We used a three-state asymmetric discrete trait analysis (DTA) model implemented in BEAST v1.1028 to infer the ancestral node locations (Gujarat, India, or global) using an empirical tree distribution comprising 500 time-calibrated trees sampled from the posterior tree distributions estimated above.
To identify transmission lineages, we followed the methodology described in du Plessis et al. Briefly, we performed a depth-first search from any movement from either global or India to Gujarat. Using this approach, we identified seven transmission lineages with >10 sequences, which were selected for further analysis.
Drivers of virus transmission within Gujarat
To investigate the drivers of virus transmission, we focused on the seven largest transmission lineages identified in the global dataset, as described above. Each dataset ranged from 11 to 75 sequences. Data on key predictors (population size and density, number of cases, geographic distance) were collated at the district level. For each transmission lineage dataset, we employed a separate exponential coalescent prior, while sharing a SRD06 substitutional model29, a strict molecular clock model with a fixed rate (0.001 subs/site/year), and generalised linear phylogeographic model30. Eight chains of 50 million steps (logged every 5000 steps) were executed. The chains were combined and thinned by a factor of 10 after discarding the first 10% as burnin.
Data Availability
All data used in this study were collated from public databases and therefore are freely available.
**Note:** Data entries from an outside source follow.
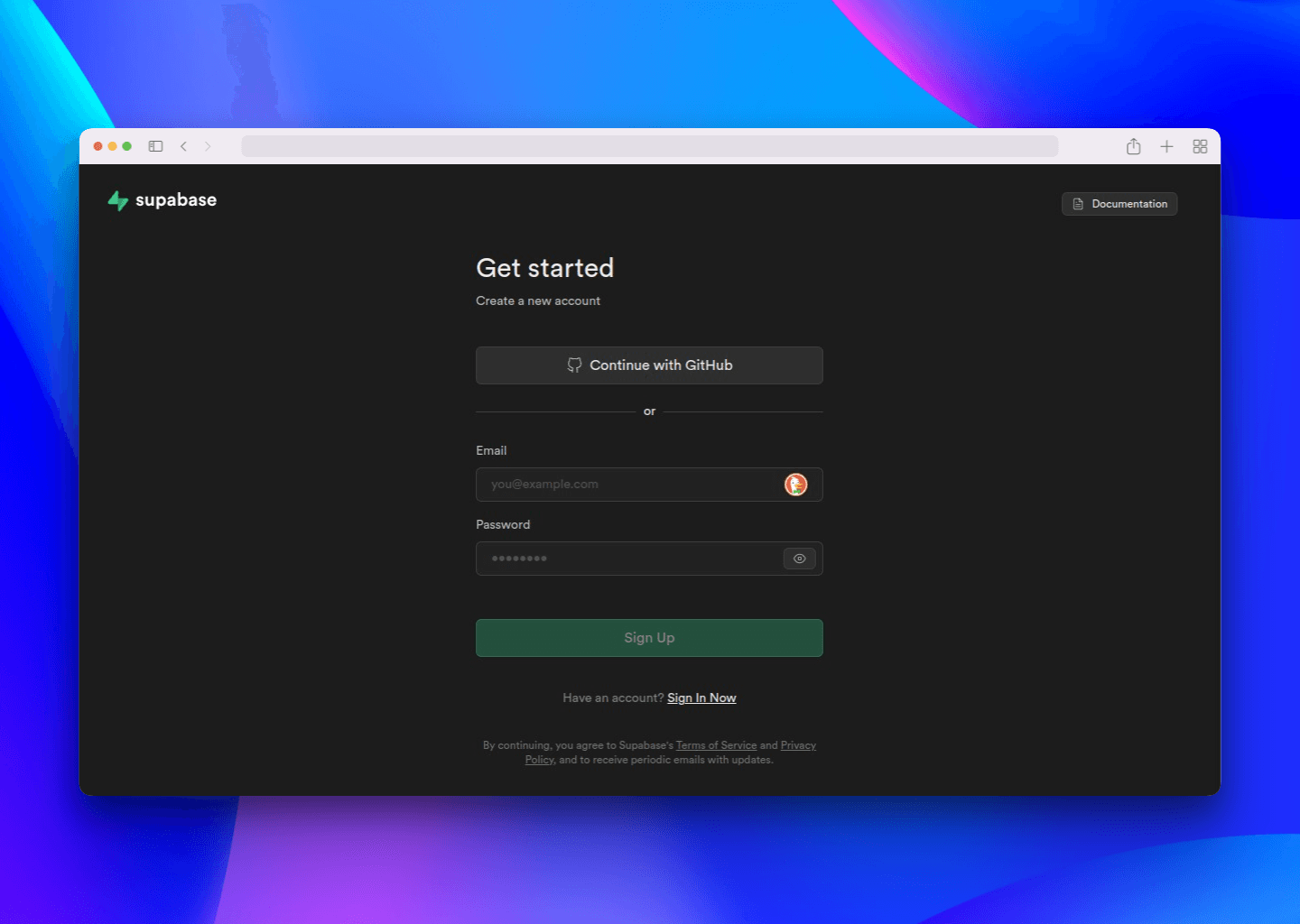Open the Privacy Policy link
This screenshot has width=1300, height=924.
coord(798,745)
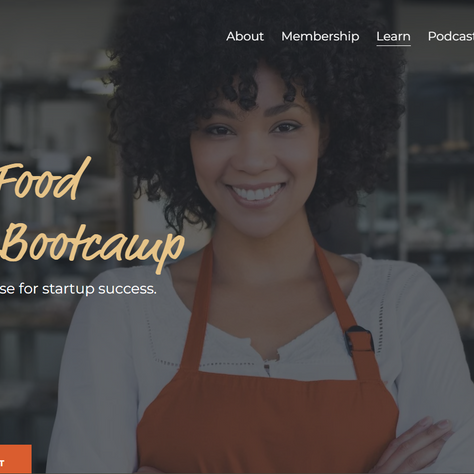Click the woman's smiling face
Screen dimensions: 474x474
pos(254,157)

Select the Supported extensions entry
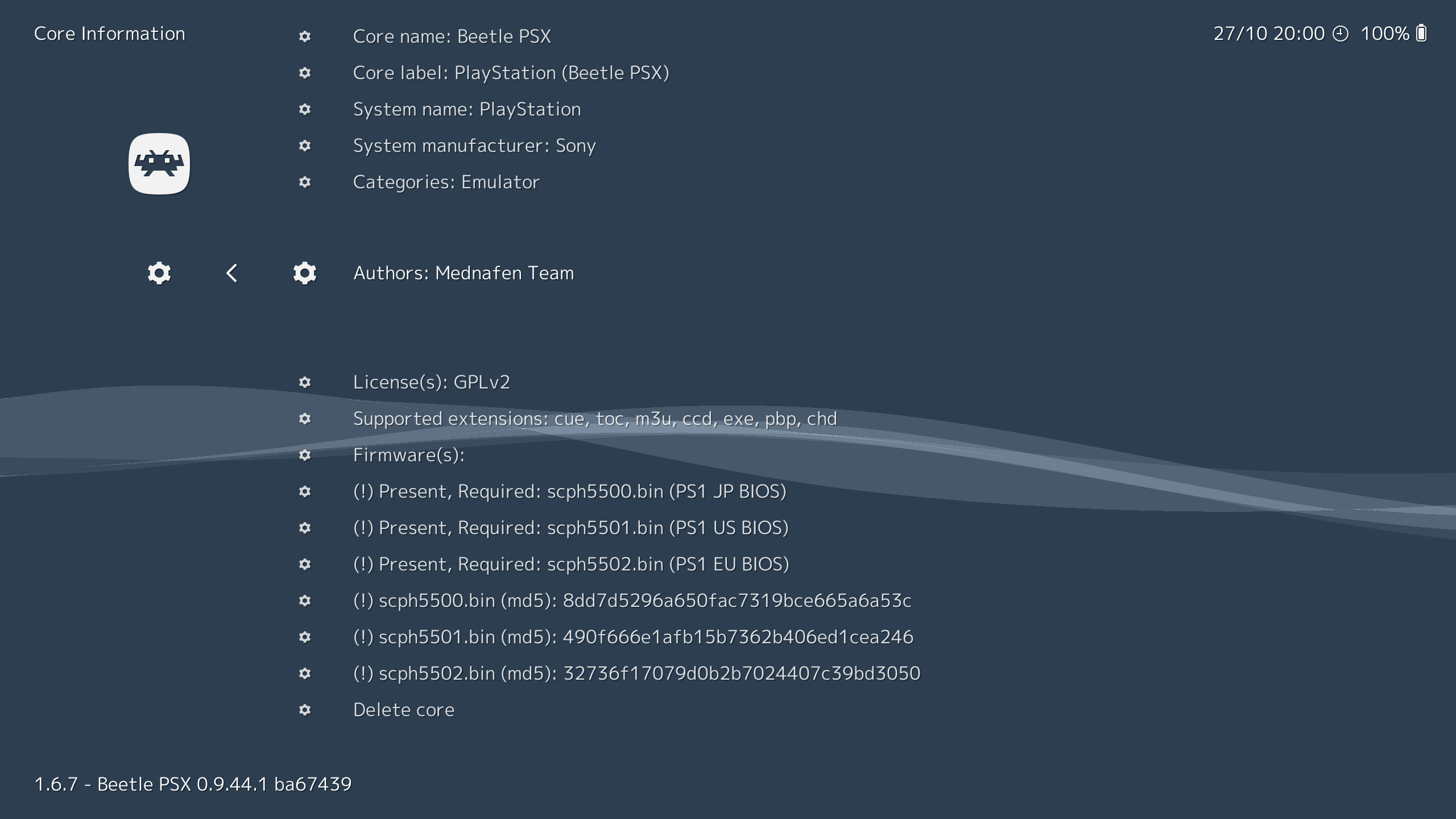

Regional case data, SARS-CoV-2 genome sequences and analysis files used in this study have been made available via https://github.com/jnarag/covid-gujarat.
DATA SHARING STATEMENT
All data used in this study were collated from public databases and therefore are freely available. Regional case data, SARS-CoV-2 genome sequences and analysis files used in this study have been made available via https://github.com/jnarag/covid-gujarat.
CONFLICT OF INTEREST STATEMENT
Authors declare there is no conflict of interest.
ACKNOWLEDGEMENTS
The sequencing work at GBRC was supported by Department of Science & Technology, Government of Gujarat. JR, GF, DK, AP, RP, OP, MJ, and CJ were supported by the UKRI GCRF One Health Poultry Hub (Grant No. BB/S011269/1), one of twelve interdisciplinary research hubs funded under the UK government’s Grand Challenge Research Fund Interdisciplinary Research Hub initiative. SCH was supported by the Wellcome Trust [220414/Z/20/Z]. This research was funded in whole, or in part, by the Wellcome Trust [Grant number 220414/Z/20/Z]. For the purpose of open access, the author has applied a CC BY public copyright licence to any Author Accepted Manuscript version arising from this submission.
Footnotes
Funding Department of Science & Technology, Government of Gujarat. The UKRI GCRF One Health Poultry Hub, the Wellcome Trust.